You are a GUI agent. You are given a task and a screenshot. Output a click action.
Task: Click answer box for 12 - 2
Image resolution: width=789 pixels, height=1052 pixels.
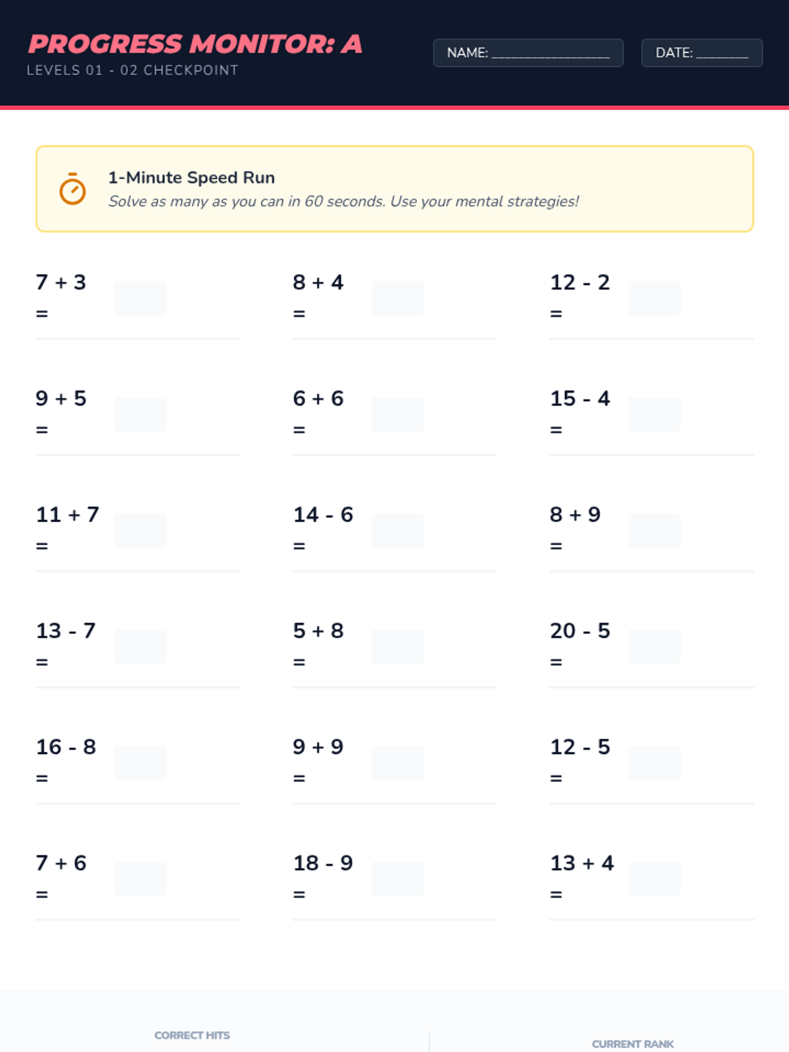coord(654,298)
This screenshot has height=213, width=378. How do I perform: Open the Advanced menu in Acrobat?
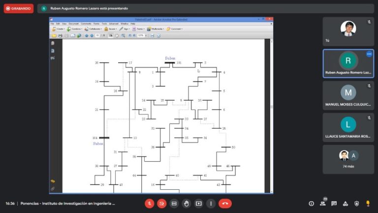pos(113,23)
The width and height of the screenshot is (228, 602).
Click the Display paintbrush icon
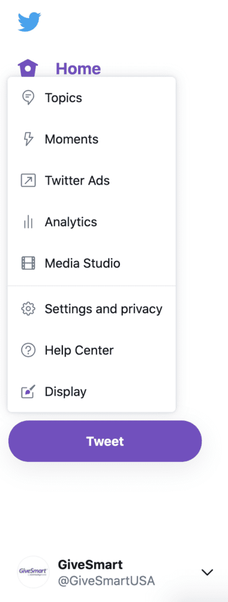pos(28,392)
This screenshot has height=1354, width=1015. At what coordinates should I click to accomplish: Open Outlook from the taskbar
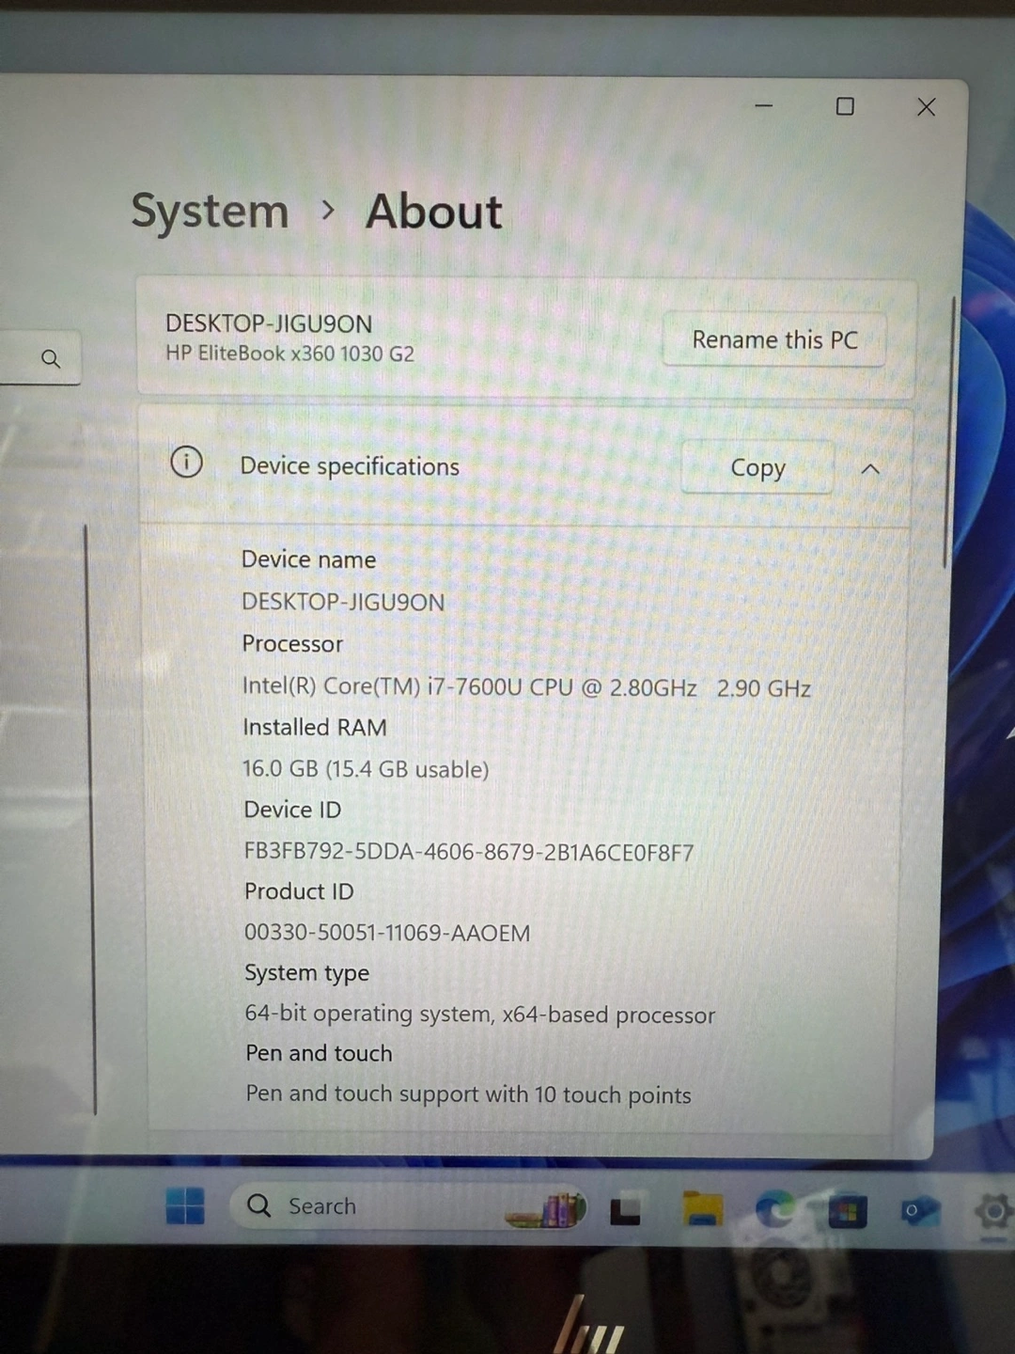918,1211
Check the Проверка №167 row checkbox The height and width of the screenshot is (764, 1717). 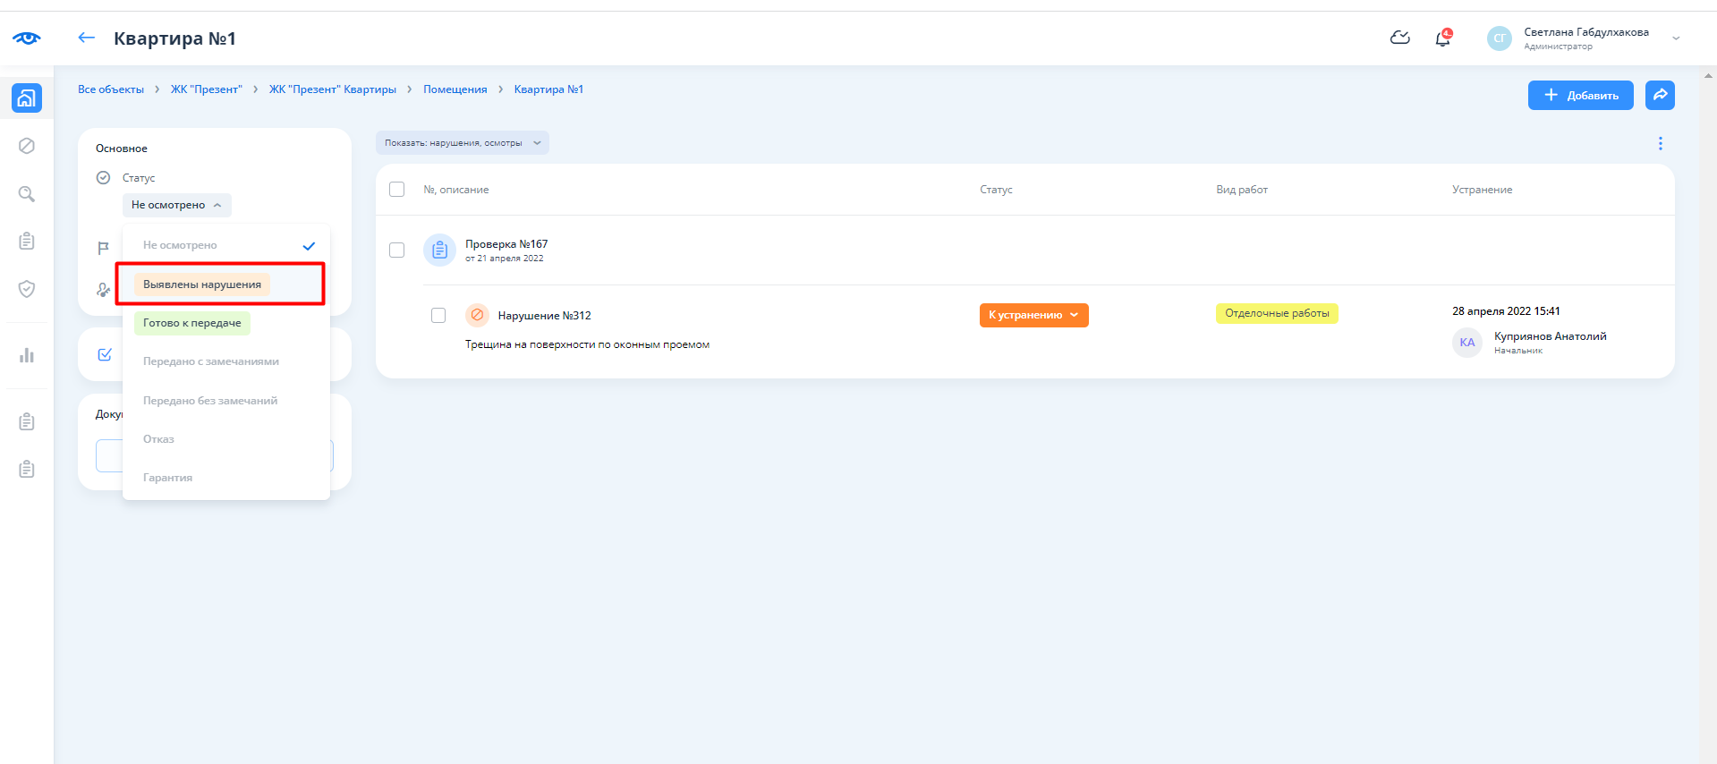point(397,250)
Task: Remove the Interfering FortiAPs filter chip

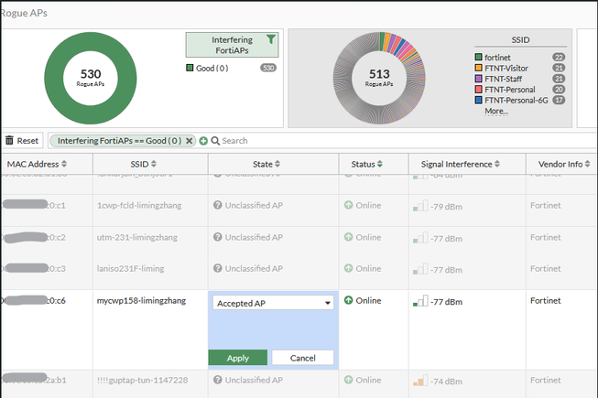Action: point(189,141)
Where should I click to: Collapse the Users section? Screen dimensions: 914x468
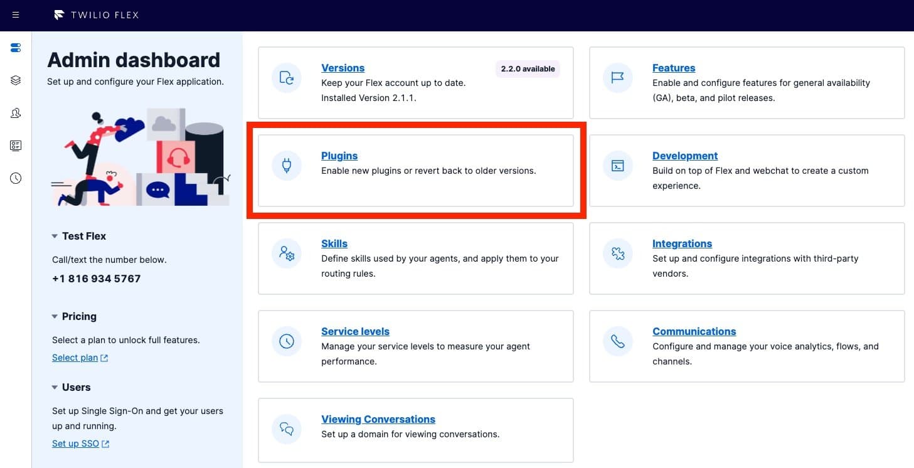[x=55, y=388]
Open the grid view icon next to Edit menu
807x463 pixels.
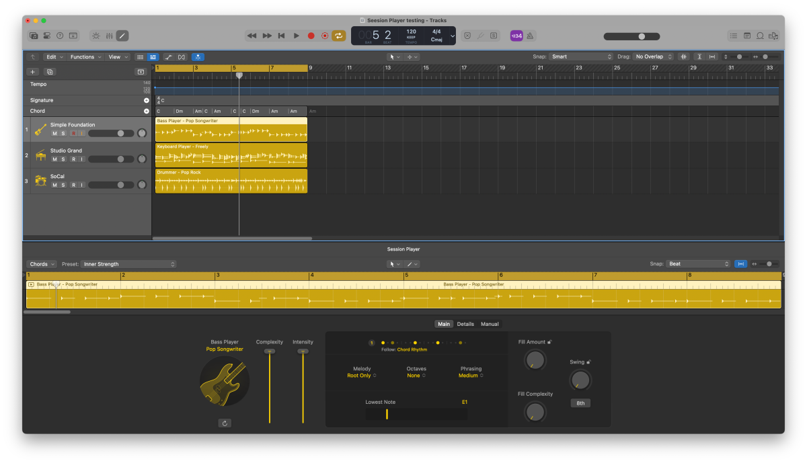(140, 57)
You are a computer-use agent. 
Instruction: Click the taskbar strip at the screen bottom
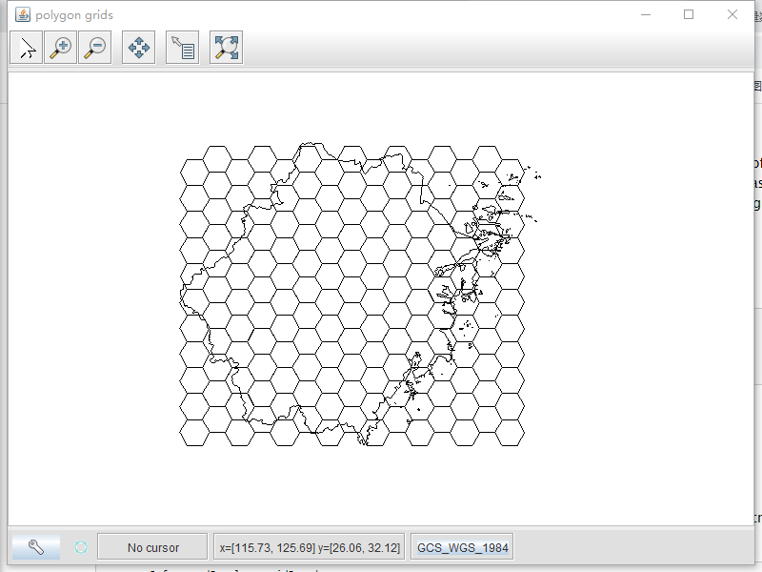pos(381,567)
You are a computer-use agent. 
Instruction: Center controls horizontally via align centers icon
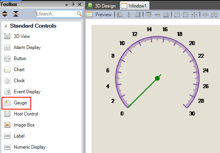[129, 15]
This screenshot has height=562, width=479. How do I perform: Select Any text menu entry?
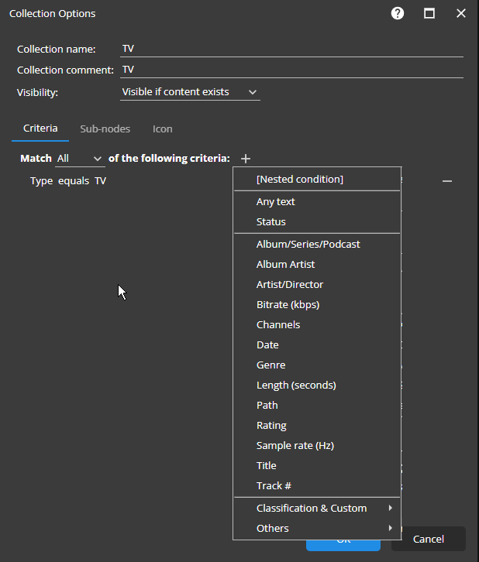(x=276, y=201)
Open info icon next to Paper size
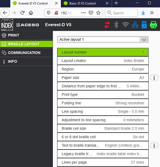This screenshot has width=160, height=167. point(154,78)
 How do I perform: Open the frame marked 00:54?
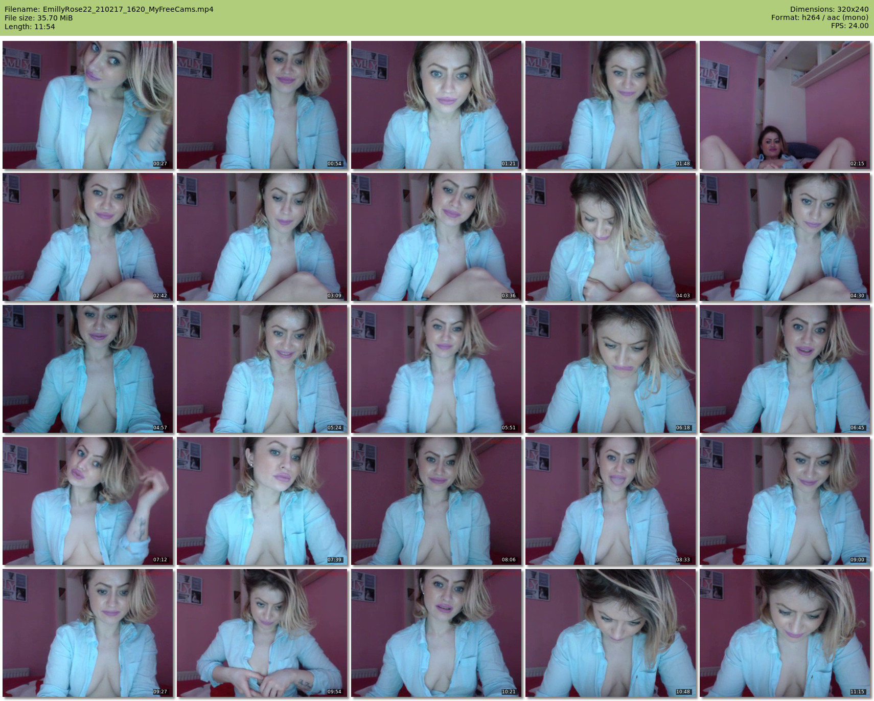[x=262, y=105]
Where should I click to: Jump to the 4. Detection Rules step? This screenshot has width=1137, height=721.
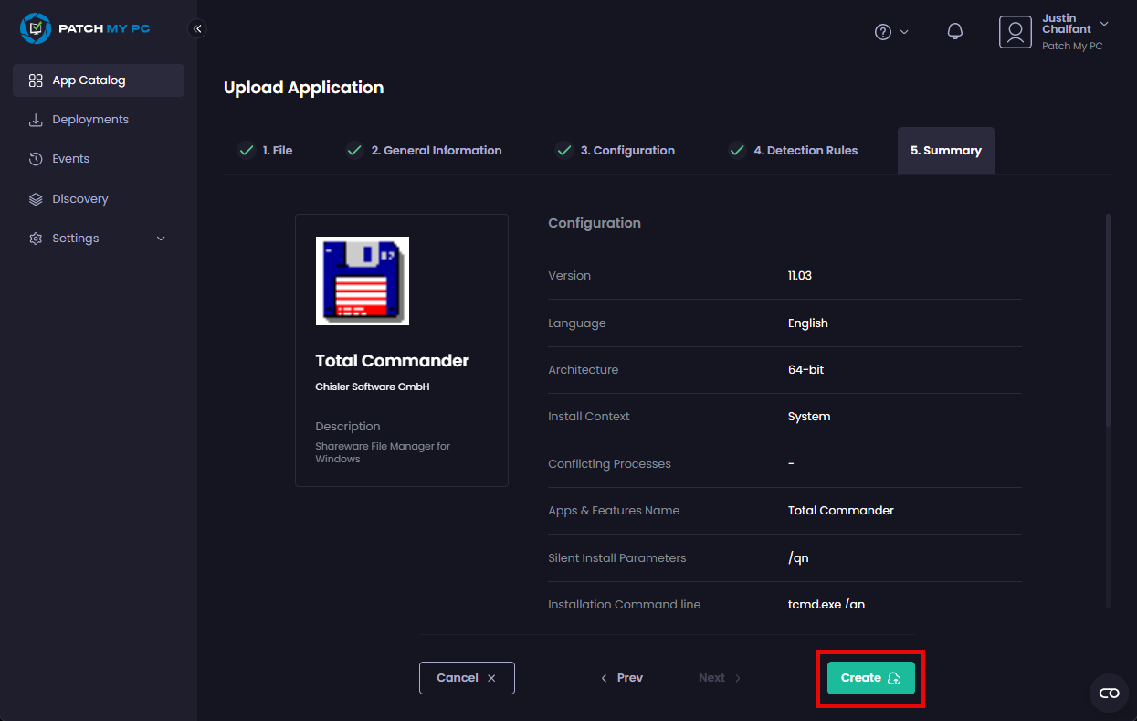point(794,151)
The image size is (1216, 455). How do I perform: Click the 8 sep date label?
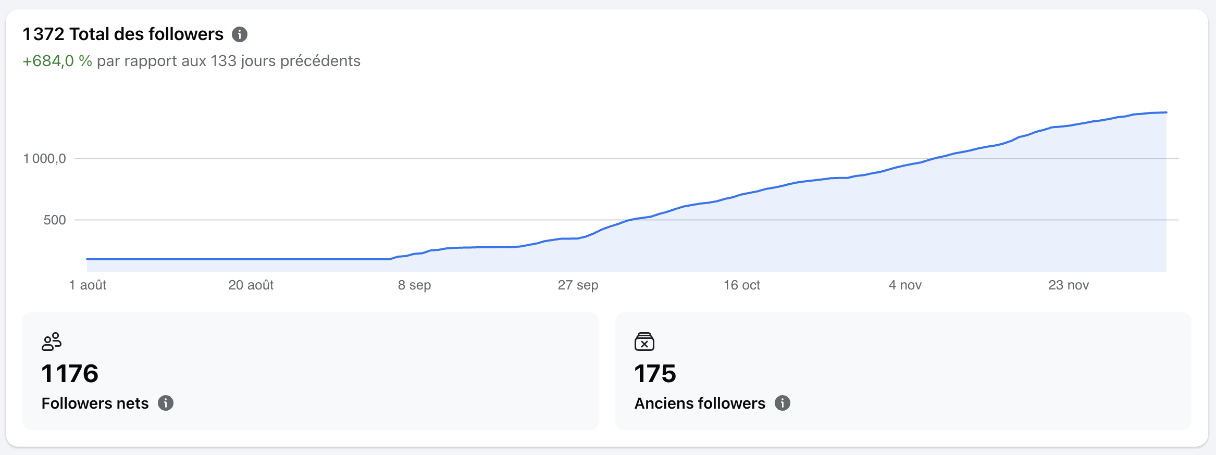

--- YOUR OBJECTIVE ---
Write down exactly the lines running from the line with "Instruction: Center controls" through the end of the material, both ends included, and none of the pictures.

--- RESPONSE BOX ---
Instruction: Center controls horizontally via align centers icon
[129, 15]
This screenshot has height=562, width=479. How do I perform: Select Any text menu entry?
(x=276, y=201)
Open info icon next to Paper size
This screenshot has width=160, height=167. point(154,78)
 How do I perform: Open the frame marked 00:54?
[x=262, y=105]
Where should I click to: Jump to the 4. Detection Rules step? This screenshot has width=1137, height=721.
point(794,151)
The image size is (1216, 455). How do I perform: Click the 8 sep date label?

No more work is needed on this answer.